“Le peuple s’impatiente”

Interview: Lindsay Rivière, Journaliste

‘Navin Ramgoolam doit maintenant ‘deliver’. Où est le ‘PMSD Revival’? Où est le retour aux sources au MMM ?’

 * ‘Je n’ai jamais vu autant de haine, de ressentiment, de désir de vengeance politique qu’aujourd’hui. Tout cela finira très mal’

 * ‘Le danger, pour l’Opposition, est que le PM finisse par gagner ‘by default’ si l’Opposition ne se ressaisit pas et ne se met pas rapidement en ordre de bataille’


Au cœur des préoccupations actuelles de Lindsay Rivière, telles qu’il les expose dans l’interview de cette semaine, réside un changement significatif dans la nature fondamentale de notre démocratie et de notre culture politique, posant ainsi une menace sérieuse pour notre nation.

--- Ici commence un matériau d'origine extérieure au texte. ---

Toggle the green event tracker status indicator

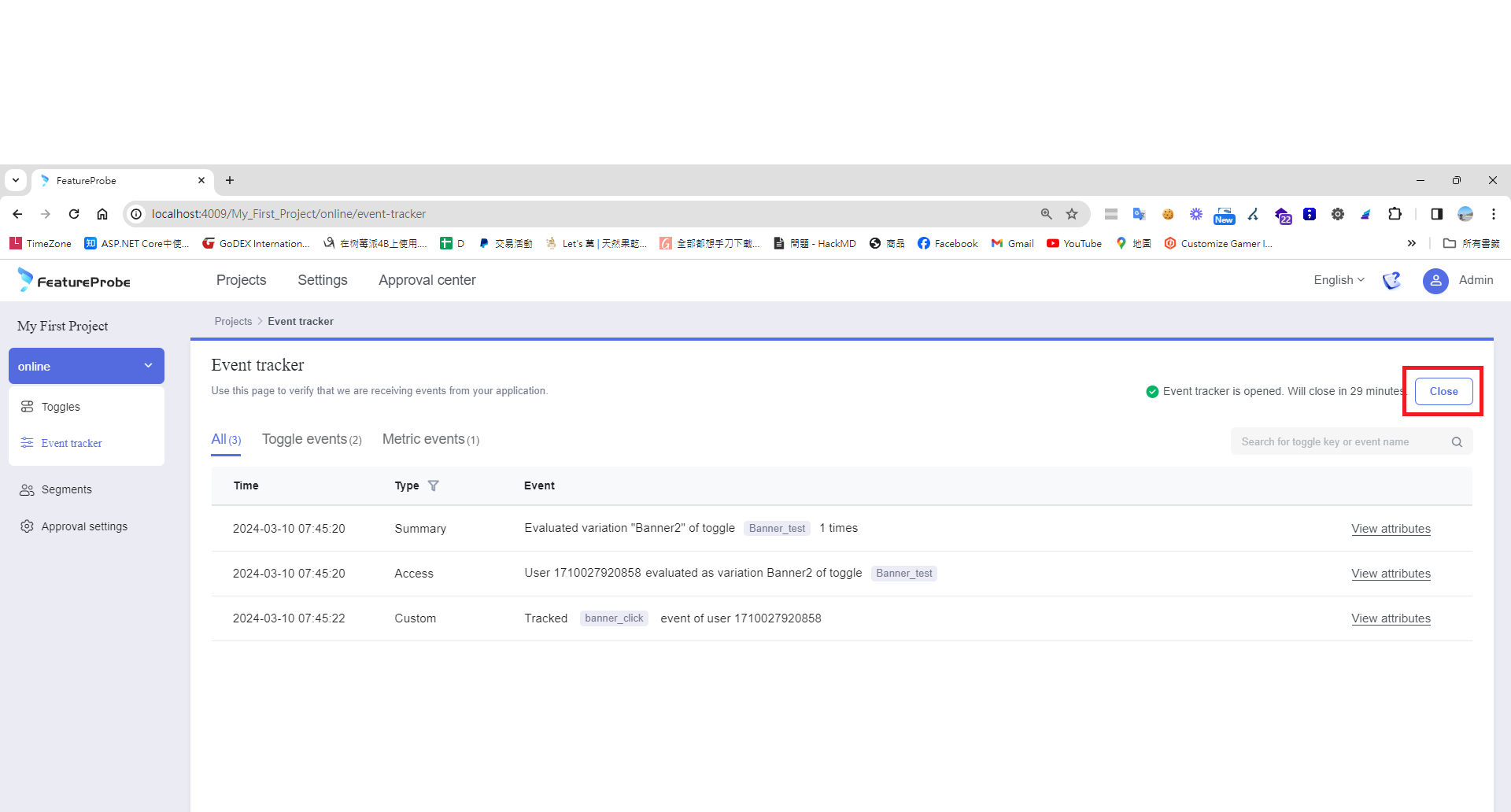pyautogui.click(x=1151, y=391)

Bien que le cadre démocratique mauricien soit évoqué pour maintenir une façade rassurante aux investisseurs et aux visiteurs, la réalité est une glissade constante, gouvernement après gouvernement, vers une forme de “démocratie dirigée”, plus présente en Asie ou en Amérique du Sud qu’en Occident, affirme-t-il. L’Exécutif exerce un contrôle total, le Législatif est entièrement soumis au diktat du Gouvernement, les Institutions s’affaiblissent…

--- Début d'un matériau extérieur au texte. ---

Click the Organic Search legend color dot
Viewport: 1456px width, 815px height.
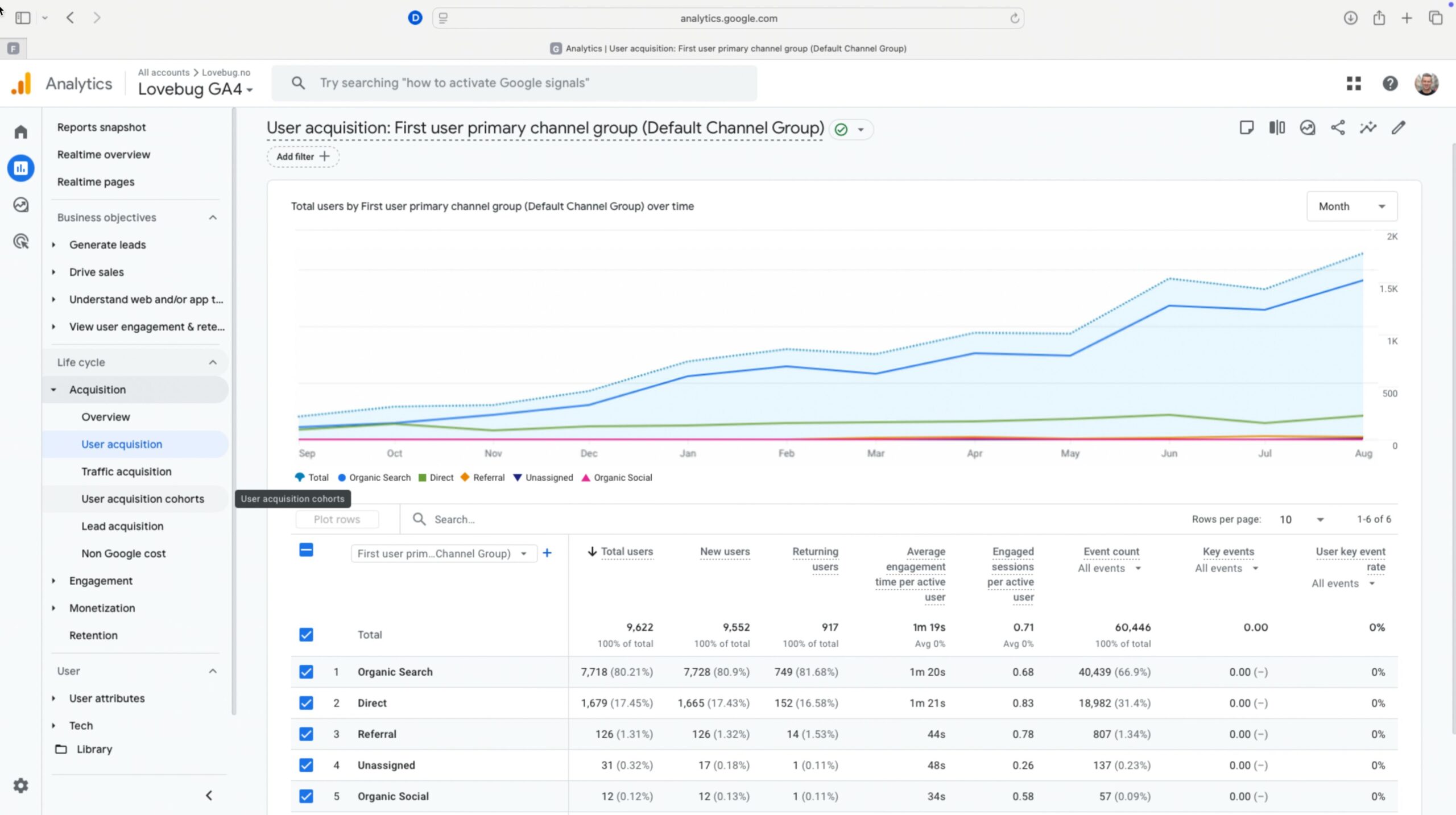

Lindsay Rivière estime également qu’il n’y aura pas d’élection partielle suite à la démission de Vikram Hurdoyal. Il partage aussi ses réflexions concernant les compétences politiques développées par le Premier ministre au cours de ces dernières années, contribuant ainsi à développer et moderniser son parti, le MSM. Il constate que tel ne serait pas le cas de l’Opposition qui, selon lui, peine à décoller.


 

Mauritius Times : On s’égare dans d’interminables spéculations quant à la tenue éventuelle d’une élection partielle après la démission de l’ancien ministre Vikram Hurdoyal alors que d’autres questions d’intérêt public devraient retenir notre attention. Mais, n’est-ce pas quelque peu inévitable tout de même ?

Lindsay Rivière :Vous avez parfaitement raison. Tout n’est plus, à Maurice, qu’inutiles suppositions et verbiages sans fin, qui obscurcissent les vrais enjeux.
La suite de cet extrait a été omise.